Es más frecuente de lo que todos suponemos encontrar ciudadanos que se escandalizan por una frase desafortunada en uno de los fáciles vehículos de comunicación que la tecnología ha hecho florecer a escasos centímetros de nuestros dedos. Los hay de gatillo tan suelto que disparan sus sentencias y sus exabruptos sin esperar a que las conexiones neuronales intervengan. Luego se lamentan y piden disculpas, si no son tan lerdos como parecían, o se empecinan en el error, cayendo en un bochorno irreparable. Los ofendidos, en un buen número de ocasiones, tienen razón. No siempre, porque, por desgracia, no son pocos los que buscan los tres pies de un gato que no era tal, por el insano ejercicio de lanzar vituperios más o menos ingeniosos.

Todos deberíamos medir nuestro vocabulario a la hora de expresarnos, pero, y aún con mayor motivo, deberíamos meditar qué pretendemos decir y por qué pretendemos decirlo. En eso consiste la simple y llana sensatez, tan denostada en favor del apasionamiento y el dogma.

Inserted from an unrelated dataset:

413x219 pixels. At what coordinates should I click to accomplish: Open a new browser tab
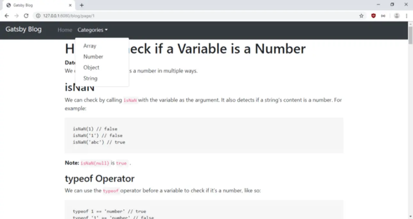(82, 5)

Sin embargo, en el normal desarrollo de nuestra sociedad, existen actitudes que son mucho peores que las palabras inapropiadas. De hecho, el exceso de lo llamado “políticamente correcto” conduce a la hipocresía y al consumo innecesario de verborrea. La ley del mínimo esfuerzo de mi admirado Maupertuis cae en desuso y, siento subrayarlo, en perjuicio de la verdad. Escuchar a un político, un sindicalista o un vendedor de electrodomésticos repetir hasta la extenuación (la nuestra) españoles y españolas, trabajadores y trabajadoras, compradores y compradoras, todos y todas… cansa y provoca la sospecha de que algo espurio desean, ya sean votos gratuitos, filiaciones o euros (con IVA, obviamente).

Pero no quiero referirme a eso en esta reflexión, sino a acciones concretas que pasan desapercibidas o son vistas con condescendencia, pero que atentan contra el principio universal que debe regir una convivencia pacífica: “No hagas a los demás lo que no te gustaría que te hiciesen a ti”. Principio universal que no es tan universal, pues presenta claras excepciones. Por ejemplo, y muy especialmente, para los masoquistas.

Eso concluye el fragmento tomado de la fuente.